Strategic Insights LXXVIX: New “Age of Discontinuity”

Monday, 03 October 2016 14:47:31 (GMT+3)   |   San Diego
       

Steel "patterns" no longer in phase with "Old Continuum"

New era

When the steel industry is in a period of profound change in its industrial structure in response to extremely adverse, and perhaps one-time, events, it enters what WSD calls an "Age of Discontinuity."  During this period, the pattern of events no longer is in sync with those in the past few years; or, what one might call the "Old Continuum."  During this period of violent change, the industry makes the transition to a "New Continuum."    

Steel's three most recent Ages of Discontinuity occurred in:

  • Second half of 2003: The industry shifted from the Old Continuum marked by slow-growth, recurring pricing death spirals, low-profit-margins, a rising number of steel mills in financial distress (including bankruptcies) and sharply increased M&A activity.

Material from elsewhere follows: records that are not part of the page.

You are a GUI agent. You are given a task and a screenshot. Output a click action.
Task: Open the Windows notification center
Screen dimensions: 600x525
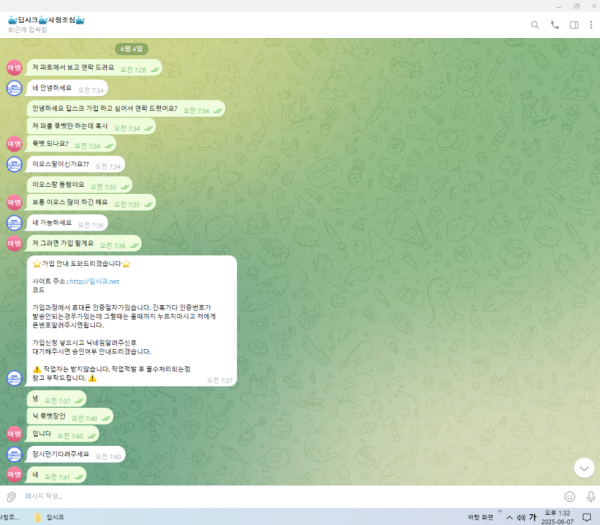[587, 517]
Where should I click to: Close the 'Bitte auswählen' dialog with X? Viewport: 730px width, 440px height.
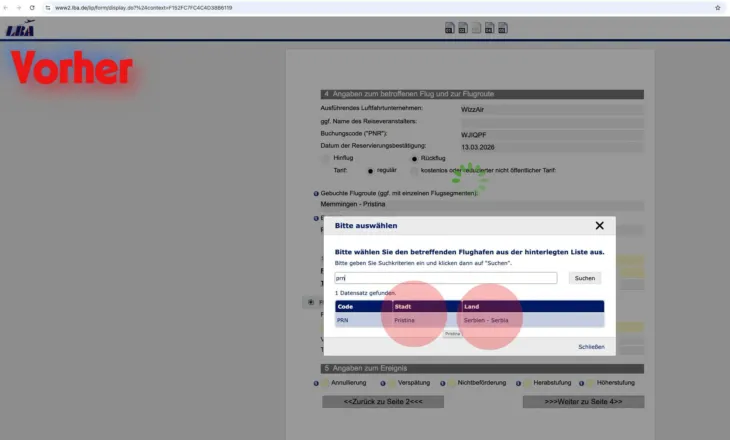point(599,226)
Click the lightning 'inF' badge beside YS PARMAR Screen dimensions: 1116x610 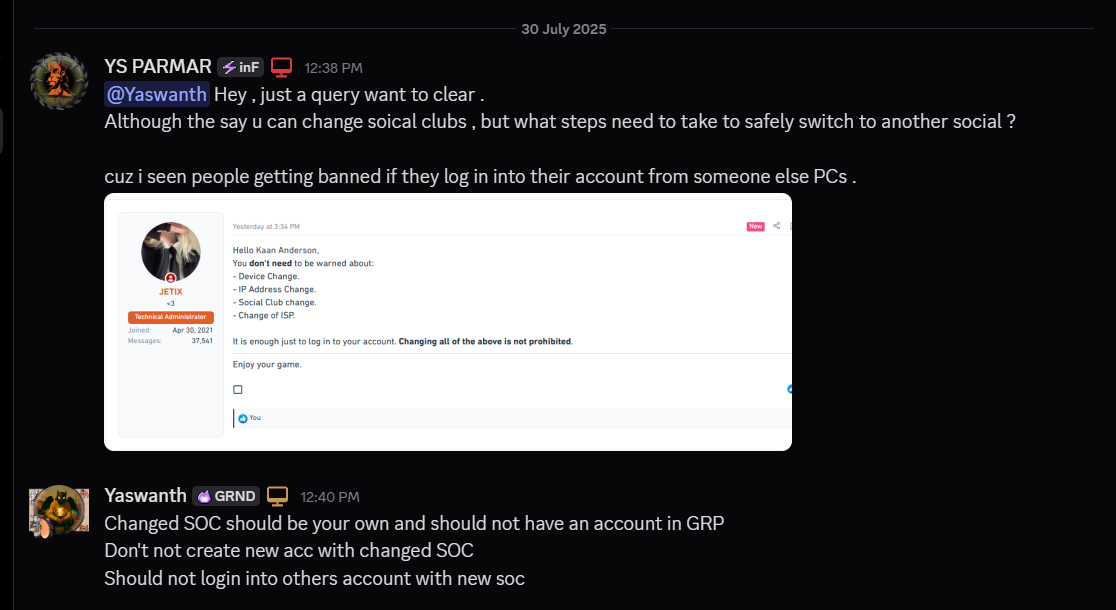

It shifted to a New Continuum that included high global steel production growth (due largely to the explosive rise in Chinese steel demand), inadequate steel production in part due to shortages - price spikes - for steelmakers' raw material, home-country steel prices rising faster than costs despite the surge in costs and a substantial rise in steel mill profits. 

  • Second half of 2008: The Old Continuum ended with the extreme collapse of apparent steel demand. From the second quarter of 2008 to the first quarter of 2009, non-Chinese steel production fell 35% and Chinese steel production from Q2 to Q4 of 2008 declined 21%. Thereafter, Chinese steel production rose sharply to a major new high as the government promoted a massive rise in infrastructure projects - with apparent demand rising about 290 million tonnes in the next few years. However, non-Chinese apparent steel demand never got back to the annualized peak in the second quarter of 2008. In the first quarter of 2016, Advanced Countries steel output was still down 14% from the peak in the second quarter of 2008 - lagging in part because of the surge in China's steel exports the past few years.
  • Mid-2015 to the first quarter of 2016. A new continuum is evolving that will be marked by declining Chinese steel production, substantial excess capacity, moderately growing steel demand outside of China, low prices for hot-rolled on the world market (although it will remain highly price volatile), often-reduced prices for steelmakers' raw materials, a fairly strong dollar, intense M&A activity, declining ECO-Capacity for steelmaking globally, an improving competitive position for EAF steelmakers due to lower steel scrap prices, and growing steel industry protectionism and mercantilism that permits home-market steel prices in a number of countries to be relatively higher over the steel cycle versus the world price than in the past. Given the numerous forces driving changes in the steel industry's structure and steel's high price volatility, the stage is set for well-positioned and astutely-managed steel companies to turn in a good financial performance - and, to be included among the list of "winners."